### Objective 1
Decide whether each statement agrees with the travel article. Answer yes or no for each, and quote the words from the article that settle it. (a) The couple traveled on a single-cylinder BMW motorbike. (b) The campsite lay 15km from Xai-Xai. (c) The hotel building beside the campsite was serving meals.
### Objective 2
Name every food the travel article says was plentiful where the couple was camping.
### Objective 3
Carry the travel article forward from its last sentence.

### Passage given
..........

Let the journey just happen

TRIPS TAKE PEOPLE

Let the journey just happen

With Airbnb, travel guides and cellphones, the unknown has become harder to find. The adventure has disappeared from our travels. It's time to set off without a plan again, reckons ALBERTUS VAN WYK.

Image: ANGELA TUCK

MORE than two decades ago, I lay in a small tent in a campsite on the Mozambican coast for two days straight. Well, me and my first (and only) wife. It rained endlessly, but it wasn't too unpleasant because the tent was waterproof and we were on a sort of delayed honeymoon on an overloaded single-cylinder BMW motorbike (we had unexpectedly married six months before).

We finally had to get out of the tent because no one can live on ProNutro alone. After all, we were in a place with an abundance of fish, lobster, shrimp, chicken and chilli, and the Mediterranean cooking methods that the Portuguese left behind.

But we were 15km from the nearest proper town, Xai-Xai, and eight years after a devastating civil war your chances of a plate of shrimp or a peri-peri chicken were pretty slim. Or so we thought. The only thing that looked like a restaurant was a beautiful modernist hotel building on the beachfront next to the campsite, but it was an empty shell riddled with bullet holes.


Lees hierdie artikel in Afrikaans:


Optimistically, however, we set off in the drizzle to a rickety bar almost against the dune. The only other people in the large campsite were two burly farmers and their wives, each with a couple of burly farm children, in two double-cab bakkies with fat tyres. From their ski boat and bundles of fishing rods, I deduced that they harvested their meals directly from nature.

The bar was a stilt structure with a roof of palm branches and a few plastic chairs and tables. There was 2M, Manica and Laurentina beer, Coke, Fanta and Sprite, and a bottle of brandy and other cheap spirits. At the counter, three local boys sat open-mouthed, staring at a gyrating, scantily clad Madonna in an MTV music video on the surprisingly large television, attached to a satellite dish on a pole.

..........

### Extracted records
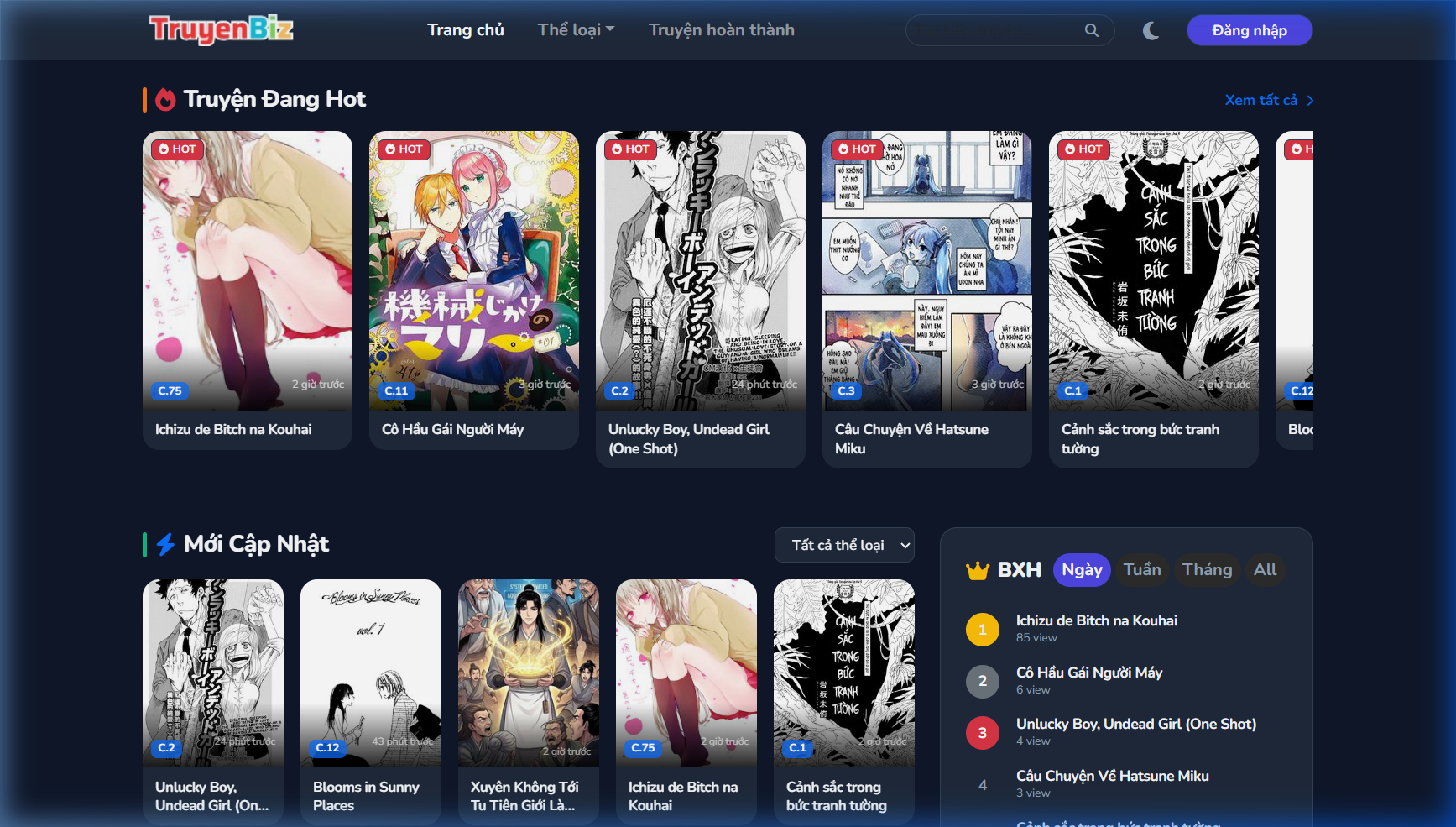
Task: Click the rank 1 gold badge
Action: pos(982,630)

..........

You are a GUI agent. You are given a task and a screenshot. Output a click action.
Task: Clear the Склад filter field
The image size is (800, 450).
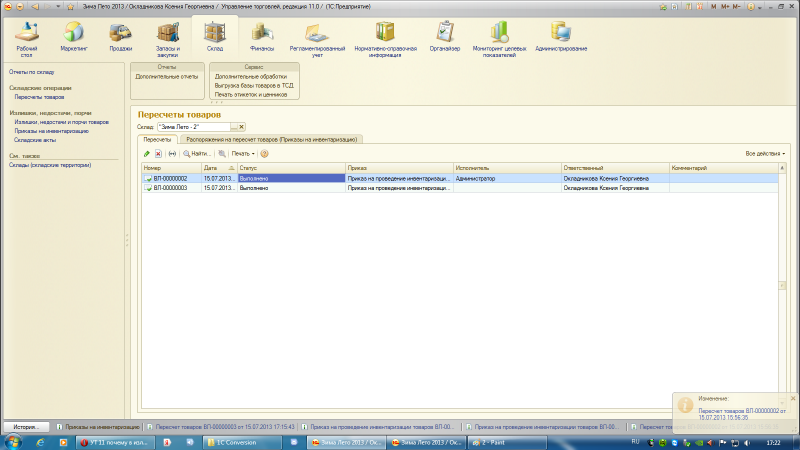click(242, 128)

..........

### Output 1
(a) Yes: "an overloaded single-cylinder BMW motorbike"
(b) Yes: "we were 15km from the nearest proper town, Xai-Xai"
(c) No: "it was an empty shell riddled with bullet holes"

### Output 2
Fish, lobster, shrimp, chicken, chilli

### Output 3
The bartender, in a worn colonial-maroon waiter's uniform, dismissed the three boys with a wave of the arm and placed half-litre bottles of 2M in front of us. When we asked about the possibility of a meal in the area, without missing a beat he stuck a tattered printed menu with four items in front of us and explained something to us in enthusiastic half-English.

The first item is “Frango Piri-Piri". We look around in surprise, because there is no kitchen in sight, but the barman beckons a man raking leaves, who disappears into the tropical forest next to the ablution block.

We continue to work on our beers, unsure whether we have ordered anything. About three-quarters of an hour later, halfway through the third 2M and much friendlier and hungrier, rake-man appeared from the forest carrying an oval plate with a bulky flat chicken on it, fried crispy and draoed with a lovely chilli relish. The plate had side compartments, each loaded with a mountain of handcut potato chips.

Why is this still the best peri-peri chicken we've eaten? Was it the hunger? The surprising situation? The invisible chef's skill?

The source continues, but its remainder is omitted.